Having a long calculation terminated just because it ran out of time in the queue is very frustrating; even more so if restarting it from the last accesible point is hard to do.
I have recently performed some particularly demanding calculation: Basis Set Superposition Error (BSSE) with the Counterpoise method and second order Moller-Plesset perturbation theory calculation (MP2). The calculation ran out of time but I was able to restart it because I had the rwf file! My input looked a bit like this:
#p mp2/GEN counterpoise=2 maxdisk=200GB
So here is how it works.
The very first line of your calculation gives you the process ID number which is not necessarily the same as the PID given by the queue system (in fact, is not the same because the latter corresponds to the submitted script, not the instructions in it i.e. your calculation)
Entering Gaussian System, Link 0=g09
Initial command:
/opt/SC/aplicaciones/g09-C.01/l1.exe /tmpu/joaqbf_g/joaqbf/Gau-38954.inp
-scrdir=/tmpu/joaqbf_g/joaqbf/
Entering Link 1 = /opt/SC/aplicaciones/g09-C.01/l1.exe PID= 38955.
(emphasis in red is mine)
This is the number you want to write down. You will need to find the corresponding rwf file (usually in your SCRATCH directory) as Gau-PID.rwf (in the aforementioned case, Gau-38955.rwf). If you are a bit paranoid like myself you want to copy and keep this file safe but be aware that these are very long files, in my case it was 175 GB long. Now you need to launch your calculation again with the following input:
%rwf=myfile.rwf %nosave %chk=myfile.chk Title Card # restart rest of input
You can add all other controls to the Link0 section such as %nprocshared or %mem according to your needs.
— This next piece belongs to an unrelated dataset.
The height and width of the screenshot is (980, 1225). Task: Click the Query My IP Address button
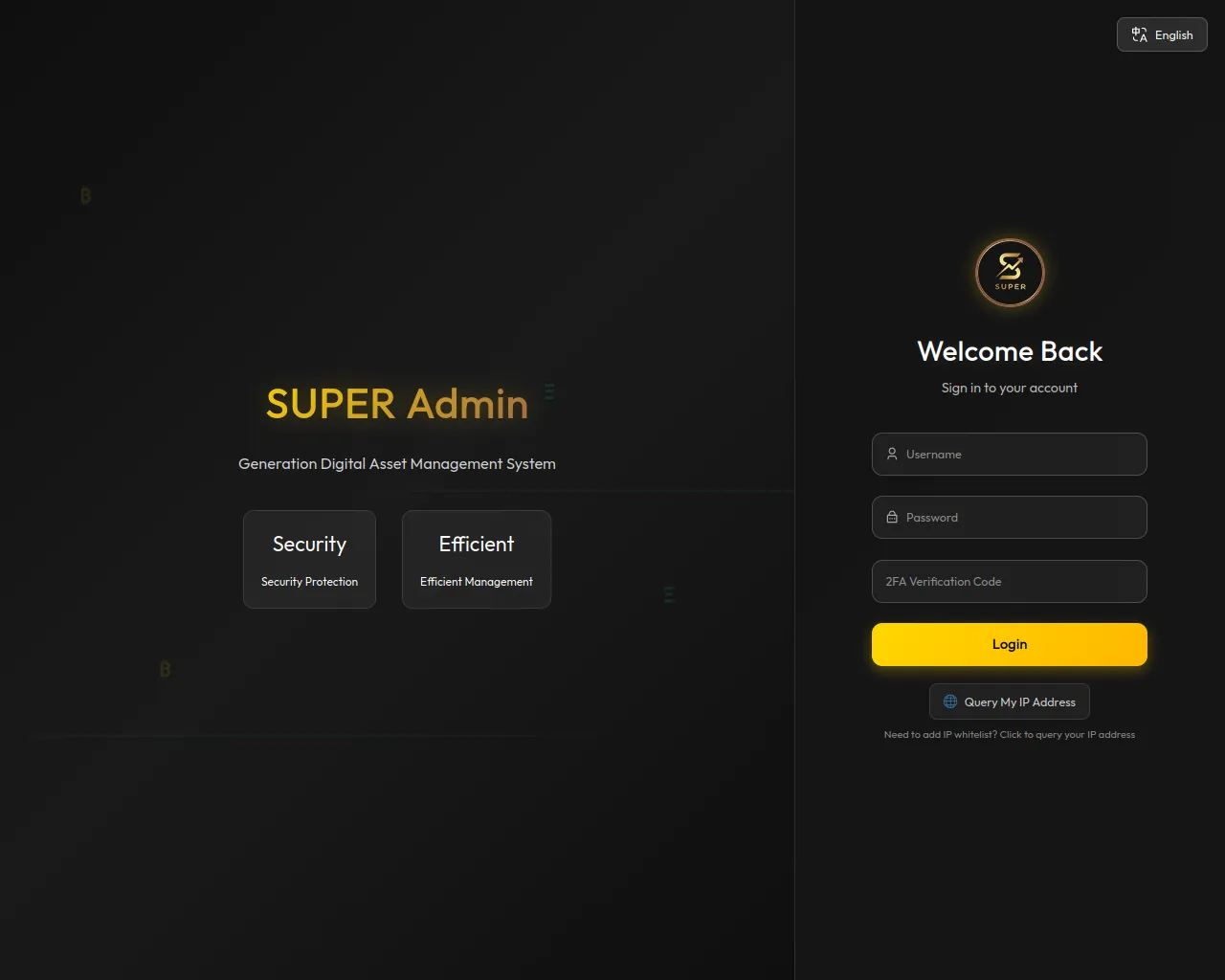click(1010, 702)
I’m pretty sure it should work for other kinds of calculations in which taking from the checkpoint file is not as easy, so if you run into this kind of problems, its worth the try.
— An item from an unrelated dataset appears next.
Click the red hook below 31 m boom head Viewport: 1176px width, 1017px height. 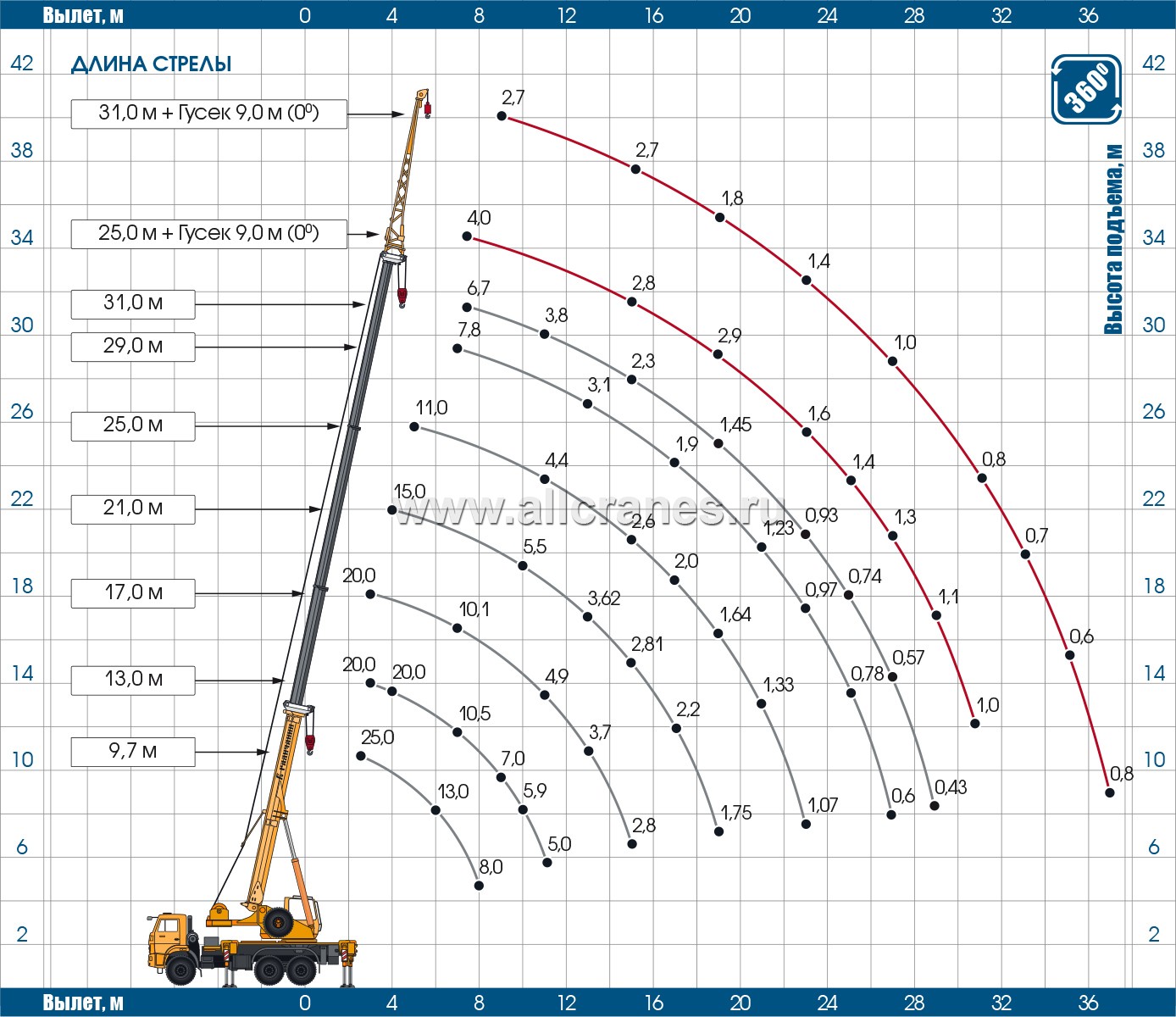[x=402, y=297]
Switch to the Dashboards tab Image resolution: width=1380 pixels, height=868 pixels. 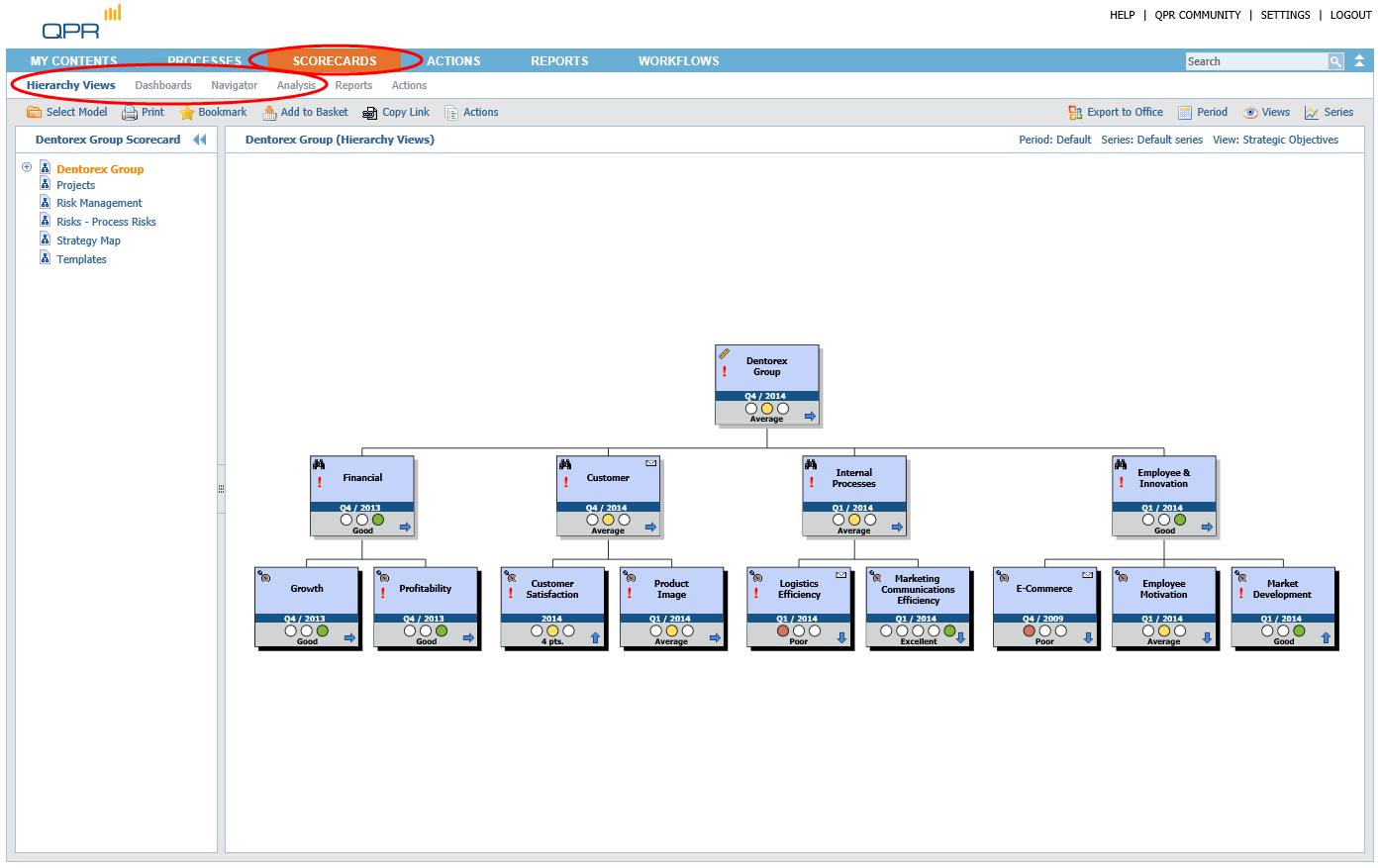coord(163,85)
Is it possible to restart with additional parameters, for example
# restart CPHF(MaxInv=15000)
?
I haven’t had any luck with this.
I don’t think so. The restart option recovers the calculation from the read write file as it was. Depending on the calculation you’re doing you may want to first load the wavefunction with guess=read and then add more parameters, but don’t use the restart option.
If you provide more details I may be able to make a better suggestion.
Have a nice day!
Thanks a lot for a great overview of calculations gaussian, your post helped me a lot.
thats great one
http://goo.gl/tfeKBm
Does leaving the input file the same but including the %oldchk=$$$.chk. The copying over the chk file from the last job work? Does this work and if so is it limited to certain jobs.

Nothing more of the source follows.